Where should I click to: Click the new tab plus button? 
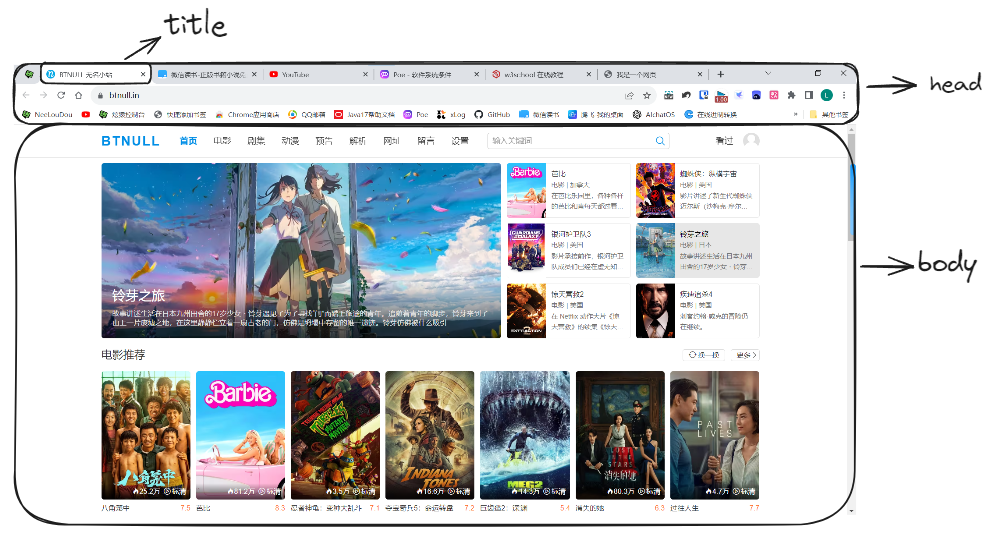click(720, 74)
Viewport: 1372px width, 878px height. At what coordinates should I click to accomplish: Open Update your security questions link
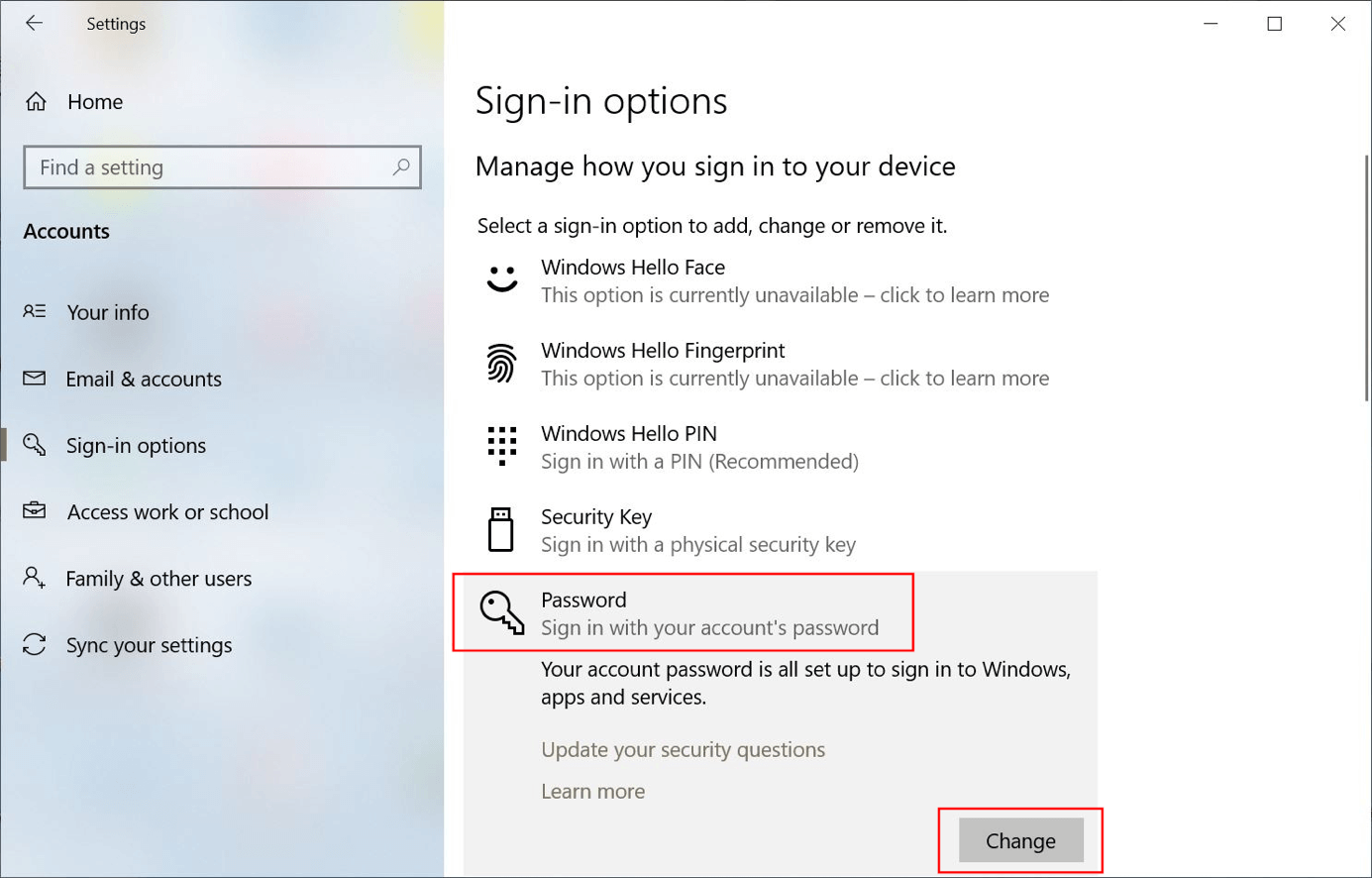[x=683, y=749]
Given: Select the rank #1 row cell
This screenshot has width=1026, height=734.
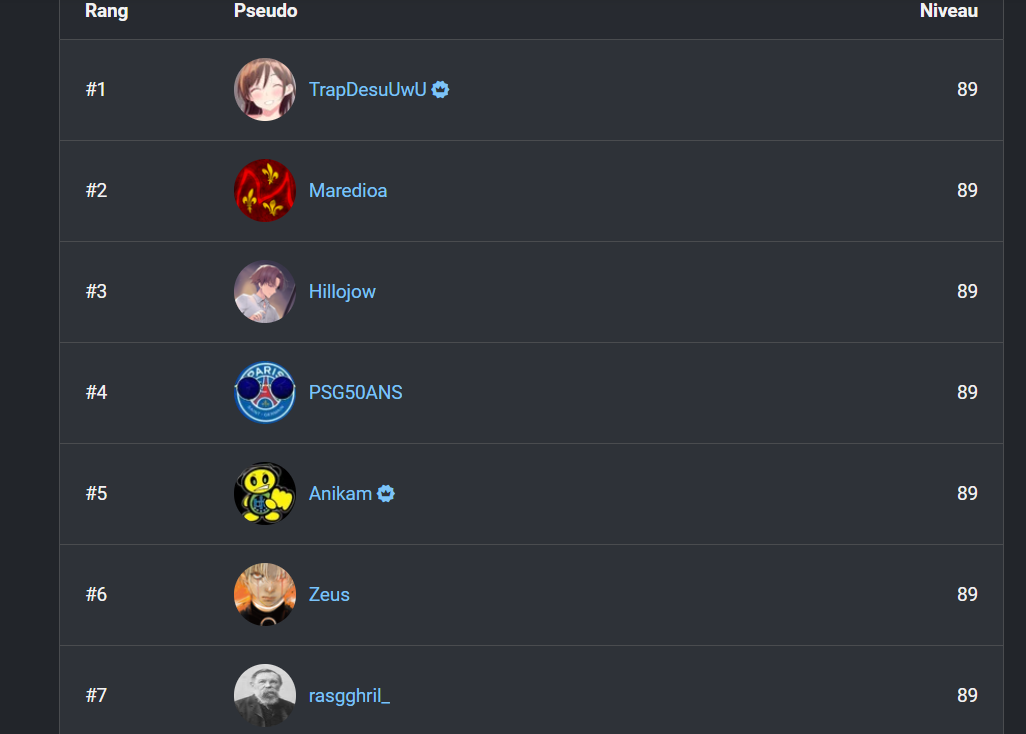Looking at the screenshot, I should pos(96,90).
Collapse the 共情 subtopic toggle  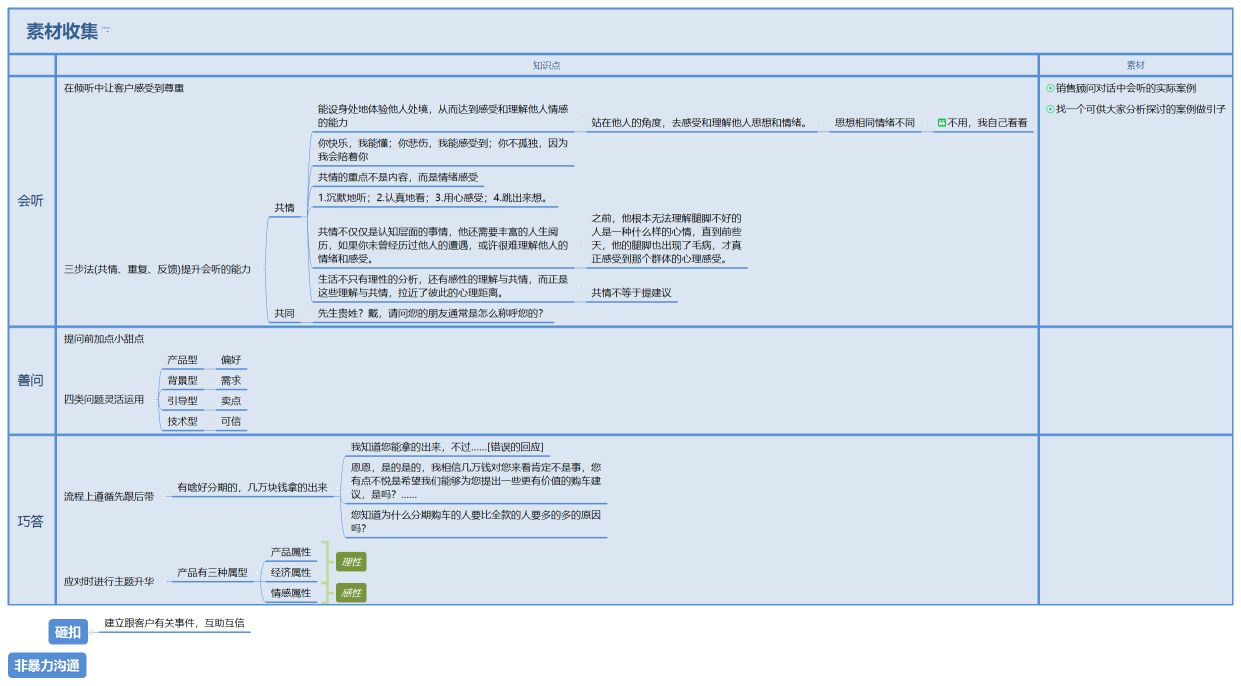coord(305,208)
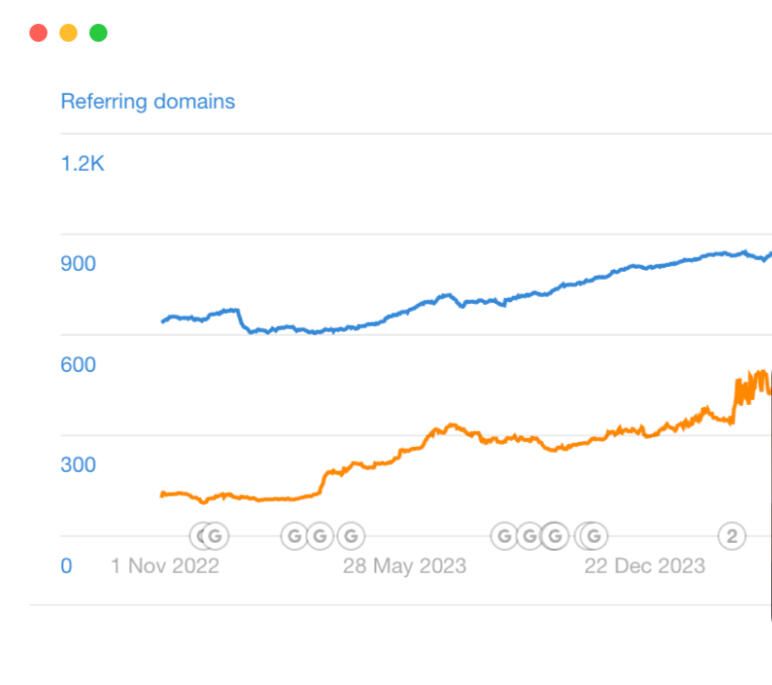Click the 1 Nov 2022 date label
Viewport: 772px width, 685px height.
click(x=165, y=566)
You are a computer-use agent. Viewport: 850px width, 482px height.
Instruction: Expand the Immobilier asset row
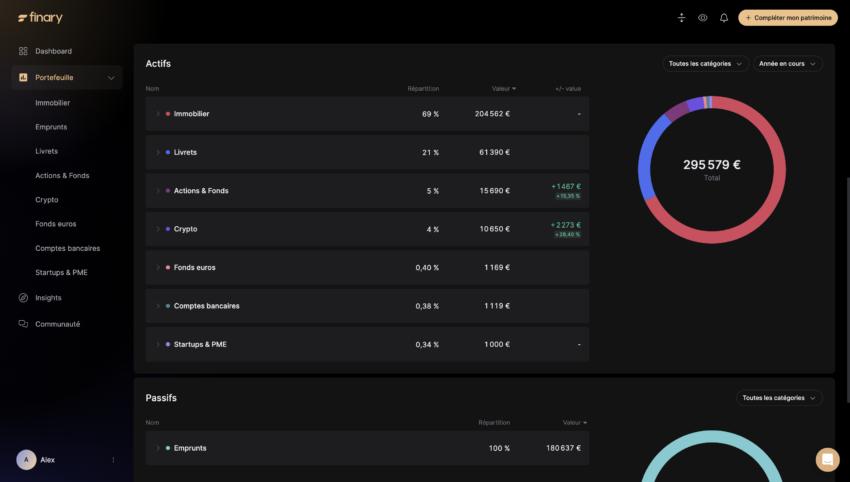[x=157, y=114]
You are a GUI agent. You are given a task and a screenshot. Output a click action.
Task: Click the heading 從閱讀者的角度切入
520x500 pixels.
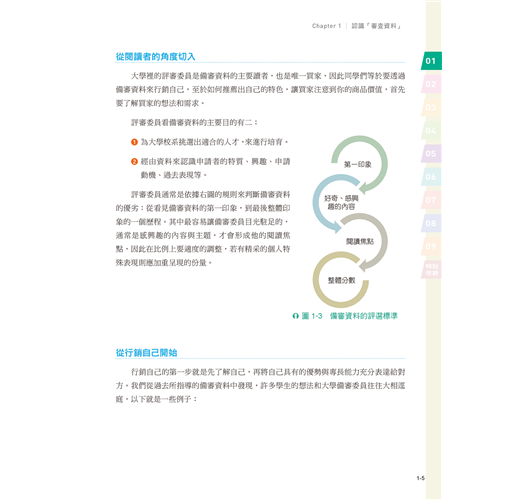coord(155,56)
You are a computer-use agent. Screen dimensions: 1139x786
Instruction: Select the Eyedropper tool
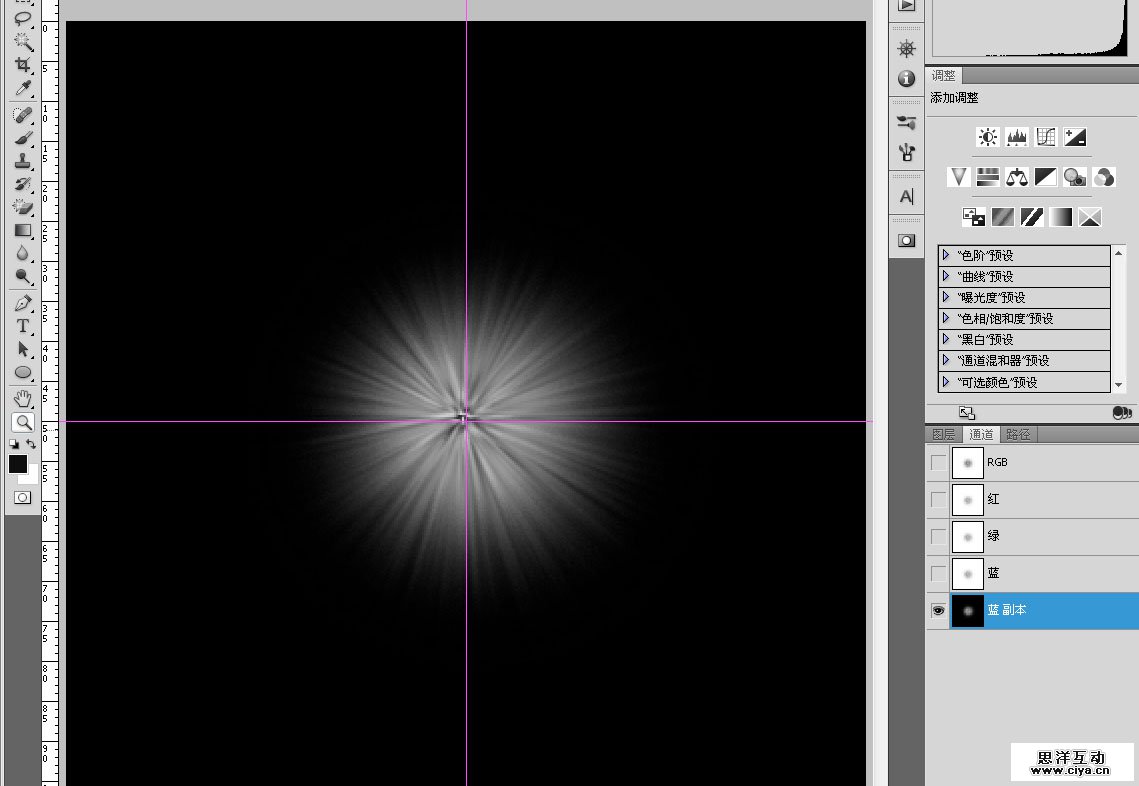[x=22, y=90]
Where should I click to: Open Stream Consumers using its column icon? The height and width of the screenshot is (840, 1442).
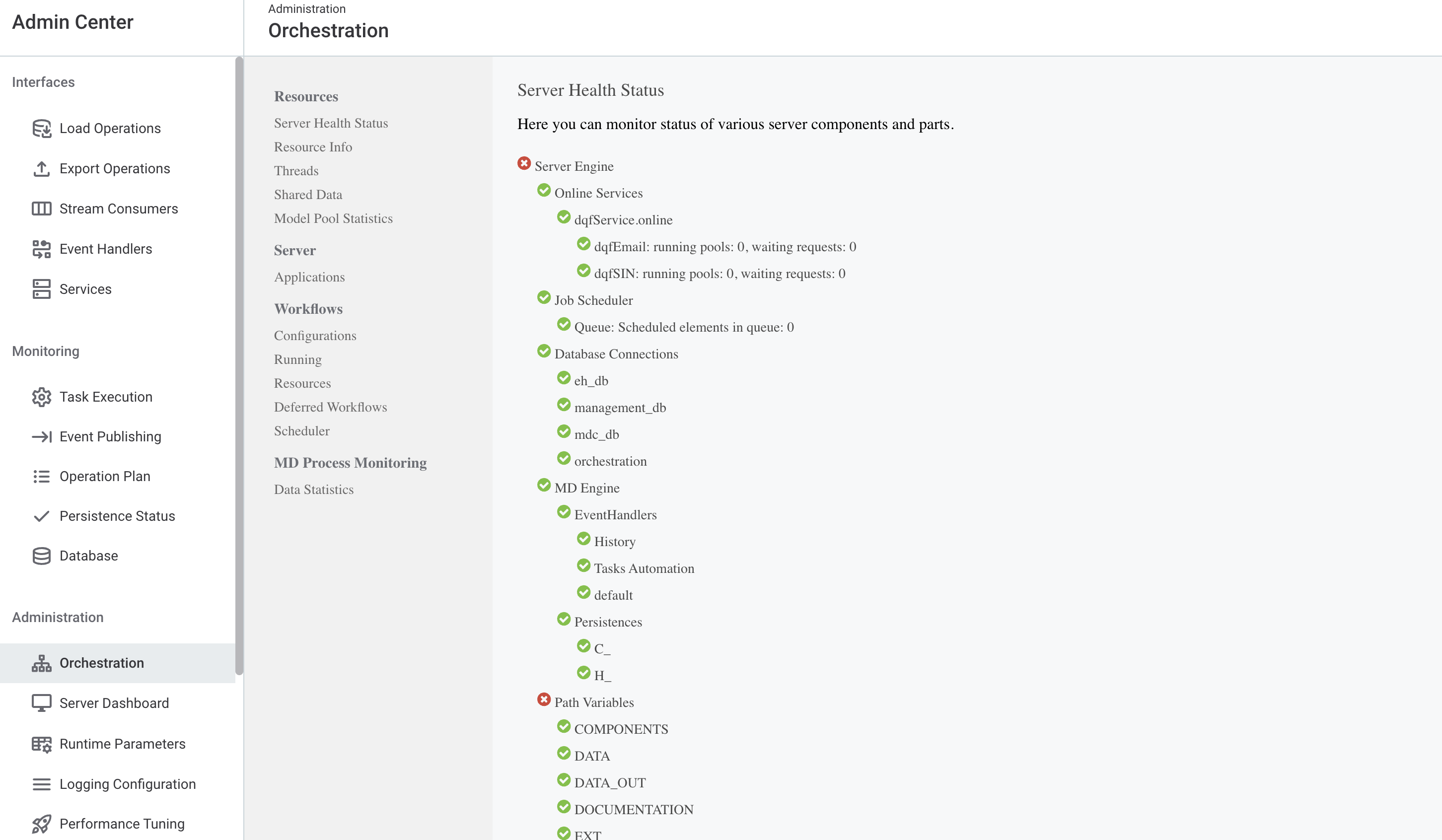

**INSTRUCTIONS FOR THE TASK**
For the word "computer", please say how many lines in the entries hold it, with only the number as the reply.

**REPLY TO THE EXERCISE**
2